REVIEW: ‘Arkham City: The Order of the World,’ Issue #3

Reading Time: 4 minutes

Arkham City: The Order of the World #3

Arkham City: The Order of the World #3 is a horror comic published by DC Comics. Written by Dan Watters, with art by DaNi. The color artist is Dave Stewart, and the letters are from Aditya Bidikar.

With Arkham Asylum gone and most of those that resided in it dead, there are many patients still living within the city. While some are frightened or peaceful, others are there to cause harm. 

In this issue, Dr. Joy visits the recovering Stone in hospital. They discuss their philosophies and the sick city they live in. The Ten-Eyed Man’s rituals in her apartment are getting darker and more dangerous. She finds him out in the city again, leading her to a graveyard, and he has found another Arkham escapee, Solomon Grundy. 

The mood of this comic continues to unsettle. There is a slow pace inside Arkham City: The Order of the World #3, which refuses to release the reader from the tension. We are also utterly bewildered about where the issue is taking us. After some exposition and connection with the previous issue, the characters are off hunting another target. Finding the Arkhamites is the mission, but it isn’t moving fast enough. Instead, it is more of a chronicle for that to be the final goal. There is a mystery that runs through the plot, one that strikes at the very beginning of the creation of Arkham Asylum.

This is a book featuring several beautiful characters. The protagonist, Dr. Joy, feels unique within a story such as this. What sets her apart from others who lead a DC Comic, Joy isn’t a confrontational person. She is looking for the Arkhamites to try and help them. But when doing so in the Asylum, she was safe behind glass or cell walls. Here, these figures have the power, and she can only watch. In many ways, she is a passenger simply following whatever the patients want to do. 

Alongside her for much of the issue is the Ten-Eye Man, who may contend for the title of creepiest DC villain to date. He is unpredictable, and his powers are unknown. We don’t understand the rules of what he is capable of, which makes him even more dangerous. We only receive glimpses of what he does and has done, mentioned of removing jaws and rituals. When Dr. Joy tries to stick up for herself in this comic against Ten-Eye, there is a nervousness that starts to set in. 

But it isn’t just the amazing human characters that shine in this series. It is the metaphysical, larger personalities that are deliciously depicted. One is Arkham Asylum itself. Even after its destruction, the ramifications of what it stood for and who it housed have spread further than its walls. Everything that the readers know about the history of the Arkham family from other series. Watters takes Grant Morrison’s Arkham Asylum, the Batman games, and even parts of recent issues to enrich a historical but tainted name in Gotham.

Speaking of Gotham, the other important character inside Arkham City: The Order of the World #3. This city and the people within it have been peripheral in nearly every Batman and various other heroes’ comics for decades. The little glimpses of what the other Arkhamites are up to have been beautifully written but horrifying at times. 

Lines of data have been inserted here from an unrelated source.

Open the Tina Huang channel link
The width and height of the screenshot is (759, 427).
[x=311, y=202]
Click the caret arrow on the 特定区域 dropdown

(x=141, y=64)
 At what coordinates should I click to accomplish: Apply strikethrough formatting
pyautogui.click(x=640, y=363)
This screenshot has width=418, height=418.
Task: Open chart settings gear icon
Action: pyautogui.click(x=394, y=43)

Like the writing, DaNi’s art has been unique, unforgettable, and disturbing. The rough and uneven lines make it seem like nothing is safe or secure. There are holes in the wall, deep shadows, and shapes that can be misleading. It is the shadows on the objects that actually provide the definition. In comics such as Harley Quinn, Solomon Grundy is presented as an almost adorable zombie. Here, he is a nightmarish behemoth that puts Frankenstein to shame. And the contorting Ten-Eye with eyes on the tips of his fingers is pure body-horror perfection.

The colors in this comic are stunning. DaNi and Stewart are striking up a terrific partnership, complementing each other superbly. Without the coloring style, the artwork doesn’t work, and vice versa. The colors provide the structure to objects, often acting as outlines, and this allows for the black lines to create such accurate and distinct facial expressions. Instead of existing separately, the line art and the colors work as a brilliant singular unit.

The lettering is another part of the design that has been adjusted to it the genre of the comic. Each of the individual Arkhamites has its unique style. The curved nature of many of the word balloons adds a queasiness to the dialogue.

Arkham City: The Order of the World #3 is a fascinating journey. The art style makes it unlike most comics, existing in a world of its own.  It’s an experience, a trip through a city full of beautifully twisted and tragic figures. It is at this juncture that it feels like a spiritual successor to the Morrison comic, but it perfectly stands up for itself too.

Arkham City: The Order of the World #3 is available now wherever comics are sold.

Arkham City: The Order of the World #3


Arkham City: The Order of the World #3 is a fascinating journey. The art style makes it unlike most comics, existing in a world of its own.  It’s an experience, a trip through a city full of beautifully twisted and tragic figures.